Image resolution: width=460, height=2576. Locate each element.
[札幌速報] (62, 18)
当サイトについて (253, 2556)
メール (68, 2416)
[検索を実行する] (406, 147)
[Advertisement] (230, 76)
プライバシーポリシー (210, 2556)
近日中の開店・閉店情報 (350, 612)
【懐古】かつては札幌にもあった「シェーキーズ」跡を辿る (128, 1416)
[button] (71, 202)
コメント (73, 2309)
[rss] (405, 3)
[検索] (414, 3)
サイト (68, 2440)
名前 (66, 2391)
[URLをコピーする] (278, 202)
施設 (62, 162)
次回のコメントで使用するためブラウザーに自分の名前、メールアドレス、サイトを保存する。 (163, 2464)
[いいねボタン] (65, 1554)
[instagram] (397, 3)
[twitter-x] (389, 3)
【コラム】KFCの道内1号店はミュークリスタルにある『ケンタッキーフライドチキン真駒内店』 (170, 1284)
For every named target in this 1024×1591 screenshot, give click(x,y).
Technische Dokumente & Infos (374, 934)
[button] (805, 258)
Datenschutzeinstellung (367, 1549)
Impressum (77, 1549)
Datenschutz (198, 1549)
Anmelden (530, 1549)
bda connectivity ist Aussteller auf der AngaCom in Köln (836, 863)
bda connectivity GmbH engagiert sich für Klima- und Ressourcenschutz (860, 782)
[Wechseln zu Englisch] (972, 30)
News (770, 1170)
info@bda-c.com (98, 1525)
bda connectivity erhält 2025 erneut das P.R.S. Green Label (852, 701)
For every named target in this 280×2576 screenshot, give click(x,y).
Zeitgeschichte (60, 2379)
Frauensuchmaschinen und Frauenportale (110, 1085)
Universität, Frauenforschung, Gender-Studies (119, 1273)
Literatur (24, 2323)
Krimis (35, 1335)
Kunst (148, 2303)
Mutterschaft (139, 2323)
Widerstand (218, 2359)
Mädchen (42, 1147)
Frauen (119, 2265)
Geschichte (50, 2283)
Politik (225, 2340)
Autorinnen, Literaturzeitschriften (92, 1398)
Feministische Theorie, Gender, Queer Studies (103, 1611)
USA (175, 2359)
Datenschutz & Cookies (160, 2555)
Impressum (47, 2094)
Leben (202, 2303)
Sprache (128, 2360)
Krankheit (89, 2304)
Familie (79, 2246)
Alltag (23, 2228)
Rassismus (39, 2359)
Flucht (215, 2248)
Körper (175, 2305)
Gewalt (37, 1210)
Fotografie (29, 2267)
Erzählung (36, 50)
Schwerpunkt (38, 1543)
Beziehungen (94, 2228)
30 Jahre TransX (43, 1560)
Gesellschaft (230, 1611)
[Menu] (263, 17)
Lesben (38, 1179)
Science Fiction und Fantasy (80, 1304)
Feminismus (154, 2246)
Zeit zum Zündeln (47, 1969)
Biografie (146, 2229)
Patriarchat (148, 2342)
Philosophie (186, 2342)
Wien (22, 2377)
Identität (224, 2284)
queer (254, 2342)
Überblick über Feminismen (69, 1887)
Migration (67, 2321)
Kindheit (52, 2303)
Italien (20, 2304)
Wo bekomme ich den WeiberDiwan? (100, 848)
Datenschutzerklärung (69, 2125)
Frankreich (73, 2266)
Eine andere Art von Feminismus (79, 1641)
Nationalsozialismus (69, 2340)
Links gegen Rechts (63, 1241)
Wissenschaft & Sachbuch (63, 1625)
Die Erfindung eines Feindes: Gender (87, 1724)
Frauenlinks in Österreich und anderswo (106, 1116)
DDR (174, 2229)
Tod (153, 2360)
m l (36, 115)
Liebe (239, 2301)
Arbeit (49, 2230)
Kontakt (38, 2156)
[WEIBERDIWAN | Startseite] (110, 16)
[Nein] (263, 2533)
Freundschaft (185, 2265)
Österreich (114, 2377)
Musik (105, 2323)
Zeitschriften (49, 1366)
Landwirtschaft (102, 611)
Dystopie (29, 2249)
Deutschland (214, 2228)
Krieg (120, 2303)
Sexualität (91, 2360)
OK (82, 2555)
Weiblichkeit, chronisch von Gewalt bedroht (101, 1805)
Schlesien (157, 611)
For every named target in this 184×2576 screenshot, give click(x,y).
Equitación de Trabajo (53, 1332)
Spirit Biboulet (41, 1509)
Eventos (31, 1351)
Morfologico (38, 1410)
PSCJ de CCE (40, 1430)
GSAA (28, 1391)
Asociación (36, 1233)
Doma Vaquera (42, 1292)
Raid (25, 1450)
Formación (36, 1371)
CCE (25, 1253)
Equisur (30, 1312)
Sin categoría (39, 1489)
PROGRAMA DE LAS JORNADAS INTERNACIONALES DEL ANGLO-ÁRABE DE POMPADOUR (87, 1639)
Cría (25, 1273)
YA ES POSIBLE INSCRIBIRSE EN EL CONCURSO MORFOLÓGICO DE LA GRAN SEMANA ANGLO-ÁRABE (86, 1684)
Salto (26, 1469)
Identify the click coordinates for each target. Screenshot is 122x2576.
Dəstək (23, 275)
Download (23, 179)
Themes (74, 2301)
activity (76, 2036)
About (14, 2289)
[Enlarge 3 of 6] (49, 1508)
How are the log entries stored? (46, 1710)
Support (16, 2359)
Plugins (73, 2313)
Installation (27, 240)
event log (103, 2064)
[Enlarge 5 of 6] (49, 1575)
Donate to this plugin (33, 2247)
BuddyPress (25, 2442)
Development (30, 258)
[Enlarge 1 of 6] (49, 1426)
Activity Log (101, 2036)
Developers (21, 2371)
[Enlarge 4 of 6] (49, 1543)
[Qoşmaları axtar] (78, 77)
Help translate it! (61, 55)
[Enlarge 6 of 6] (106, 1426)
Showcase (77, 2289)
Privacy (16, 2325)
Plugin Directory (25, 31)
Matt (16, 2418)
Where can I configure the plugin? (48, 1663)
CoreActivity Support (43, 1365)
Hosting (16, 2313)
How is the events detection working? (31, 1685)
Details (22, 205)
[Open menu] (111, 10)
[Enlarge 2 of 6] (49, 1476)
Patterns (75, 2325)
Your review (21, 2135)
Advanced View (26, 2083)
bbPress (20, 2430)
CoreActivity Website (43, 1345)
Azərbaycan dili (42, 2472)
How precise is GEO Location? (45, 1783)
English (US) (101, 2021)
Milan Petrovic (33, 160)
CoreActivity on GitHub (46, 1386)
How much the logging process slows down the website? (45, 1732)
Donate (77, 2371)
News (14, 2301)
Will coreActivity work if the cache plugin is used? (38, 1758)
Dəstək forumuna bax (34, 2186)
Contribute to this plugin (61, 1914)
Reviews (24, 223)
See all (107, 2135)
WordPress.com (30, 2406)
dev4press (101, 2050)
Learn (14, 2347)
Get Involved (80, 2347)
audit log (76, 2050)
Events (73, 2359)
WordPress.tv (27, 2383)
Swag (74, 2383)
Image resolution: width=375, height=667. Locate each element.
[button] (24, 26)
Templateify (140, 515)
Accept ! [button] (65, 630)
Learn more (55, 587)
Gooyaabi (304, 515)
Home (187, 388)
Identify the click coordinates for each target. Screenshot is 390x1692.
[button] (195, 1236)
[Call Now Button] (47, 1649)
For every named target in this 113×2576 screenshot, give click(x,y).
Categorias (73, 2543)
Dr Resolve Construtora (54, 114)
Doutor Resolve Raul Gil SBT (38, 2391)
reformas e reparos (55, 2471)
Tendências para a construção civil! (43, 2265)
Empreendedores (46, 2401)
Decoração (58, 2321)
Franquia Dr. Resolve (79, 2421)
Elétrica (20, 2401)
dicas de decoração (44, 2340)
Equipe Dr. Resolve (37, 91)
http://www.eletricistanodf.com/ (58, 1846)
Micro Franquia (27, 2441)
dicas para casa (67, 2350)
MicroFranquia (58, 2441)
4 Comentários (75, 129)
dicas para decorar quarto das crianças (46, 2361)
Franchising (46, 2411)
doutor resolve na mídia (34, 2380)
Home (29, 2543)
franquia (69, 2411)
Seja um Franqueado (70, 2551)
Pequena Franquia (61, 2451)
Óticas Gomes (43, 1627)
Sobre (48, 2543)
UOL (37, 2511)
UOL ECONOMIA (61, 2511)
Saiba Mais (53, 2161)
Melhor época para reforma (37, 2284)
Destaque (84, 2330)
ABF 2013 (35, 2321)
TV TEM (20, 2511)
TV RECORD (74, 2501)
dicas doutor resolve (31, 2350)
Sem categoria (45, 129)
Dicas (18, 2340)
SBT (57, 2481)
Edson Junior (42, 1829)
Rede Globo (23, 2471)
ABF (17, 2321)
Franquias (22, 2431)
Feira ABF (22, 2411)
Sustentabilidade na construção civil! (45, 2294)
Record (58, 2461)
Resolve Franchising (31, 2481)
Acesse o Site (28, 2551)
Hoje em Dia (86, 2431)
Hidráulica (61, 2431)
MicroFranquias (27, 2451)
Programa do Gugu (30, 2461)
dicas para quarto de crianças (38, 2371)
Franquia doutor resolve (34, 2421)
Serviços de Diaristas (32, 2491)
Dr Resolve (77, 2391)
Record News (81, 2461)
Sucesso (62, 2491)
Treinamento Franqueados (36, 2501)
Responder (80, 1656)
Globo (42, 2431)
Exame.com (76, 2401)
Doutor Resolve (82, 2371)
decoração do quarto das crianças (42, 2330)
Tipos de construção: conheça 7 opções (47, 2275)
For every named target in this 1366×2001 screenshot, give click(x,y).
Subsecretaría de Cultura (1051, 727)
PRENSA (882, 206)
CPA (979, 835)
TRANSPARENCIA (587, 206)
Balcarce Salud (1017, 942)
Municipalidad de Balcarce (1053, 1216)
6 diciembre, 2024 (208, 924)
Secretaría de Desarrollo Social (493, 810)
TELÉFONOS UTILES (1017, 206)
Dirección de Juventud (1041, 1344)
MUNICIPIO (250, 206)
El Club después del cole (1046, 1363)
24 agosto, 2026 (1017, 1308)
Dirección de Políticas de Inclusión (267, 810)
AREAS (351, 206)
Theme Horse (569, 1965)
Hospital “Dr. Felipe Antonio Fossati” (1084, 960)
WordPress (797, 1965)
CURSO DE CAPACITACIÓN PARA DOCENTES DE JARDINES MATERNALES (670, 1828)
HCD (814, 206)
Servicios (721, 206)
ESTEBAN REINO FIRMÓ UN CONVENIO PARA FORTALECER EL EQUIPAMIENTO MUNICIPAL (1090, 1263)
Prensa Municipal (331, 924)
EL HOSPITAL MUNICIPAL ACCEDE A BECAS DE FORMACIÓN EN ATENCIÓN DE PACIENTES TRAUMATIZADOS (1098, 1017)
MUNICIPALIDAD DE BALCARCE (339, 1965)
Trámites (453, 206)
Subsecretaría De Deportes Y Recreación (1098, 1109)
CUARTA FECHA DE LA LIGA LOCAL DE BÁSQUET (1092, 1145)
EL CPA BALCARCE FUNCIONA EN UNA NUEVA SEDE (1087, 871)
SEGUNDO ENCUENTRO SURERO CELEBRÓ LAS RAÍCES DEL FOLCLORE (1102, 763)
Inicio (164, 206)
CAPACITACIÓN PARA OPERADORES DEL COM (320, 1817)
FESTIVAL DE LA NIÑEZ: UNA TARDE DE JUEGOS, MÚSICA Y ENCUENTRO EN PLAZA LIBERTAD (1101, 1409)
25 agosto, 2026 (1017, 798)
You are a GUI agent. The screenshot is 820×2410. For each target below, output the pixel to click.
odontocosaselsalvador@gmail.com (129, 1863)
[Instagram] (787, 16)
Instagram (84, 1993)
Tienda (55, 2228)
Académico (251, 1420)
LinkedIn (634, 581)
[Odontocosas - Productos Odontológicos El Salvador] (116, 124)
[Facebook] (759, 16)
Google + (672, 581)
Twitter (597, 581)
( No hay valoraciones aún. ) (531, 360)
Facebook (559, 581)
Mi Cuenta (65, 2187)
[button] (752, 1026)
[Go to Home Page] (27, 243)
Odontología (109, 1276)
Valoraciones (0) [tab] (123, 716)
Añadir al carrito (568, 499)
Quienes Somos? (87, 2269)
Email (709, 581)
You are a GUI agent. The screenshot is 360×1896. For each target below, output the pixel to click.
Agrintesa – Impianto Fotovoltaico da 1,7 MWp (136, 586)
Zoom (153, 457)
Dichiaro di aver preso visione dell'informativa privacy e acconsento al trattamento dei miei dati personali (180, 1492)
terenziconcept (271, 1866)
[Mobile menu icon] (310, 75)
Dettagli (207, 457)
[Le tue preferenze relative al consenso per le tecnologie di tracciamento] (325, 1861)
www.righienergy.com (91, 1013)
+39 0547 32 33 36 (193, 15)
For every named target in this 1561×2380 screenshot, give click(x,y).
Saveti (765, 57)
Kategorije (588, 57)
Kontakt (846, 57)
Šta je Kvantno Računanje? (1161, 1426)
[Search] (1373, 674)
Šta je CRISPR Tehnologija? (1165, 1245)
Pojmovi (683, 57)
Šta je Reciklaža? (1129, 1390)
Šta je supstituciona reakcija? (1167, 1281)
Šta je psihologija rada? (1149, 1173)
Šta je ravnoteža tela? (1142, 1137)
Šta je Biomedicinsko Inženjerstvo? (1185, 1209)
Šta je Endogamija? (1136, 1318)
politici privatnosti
::::::::::
— Your objective —
For the material above, reproduce exactly the lines from the line with "Gooyaabi (304, 515)" to the line with "Decoração (58, 2321)", inclusive, and exclude all others.

— Exercise output —
Gooyaabi (304, 515)
Home (187, 388)
Identify the click coordinates for each target. Screenshot is 390x1692.
[button] (195, 1236)
[Call Now Button] (47, 1649)
For every named target in this 113×2576 screenshot, give click(x,y).
Categorias (73, 2543)
Dr Resolve Construtora (54, 114)
Doutor Resolve Raul Gil SBT (38, 2391)
reformas e reparos (55, 2471)
Tendências para a construção civil! (43, 2265)
Empreendedores (46, 2401)
Decoração (58, 2321)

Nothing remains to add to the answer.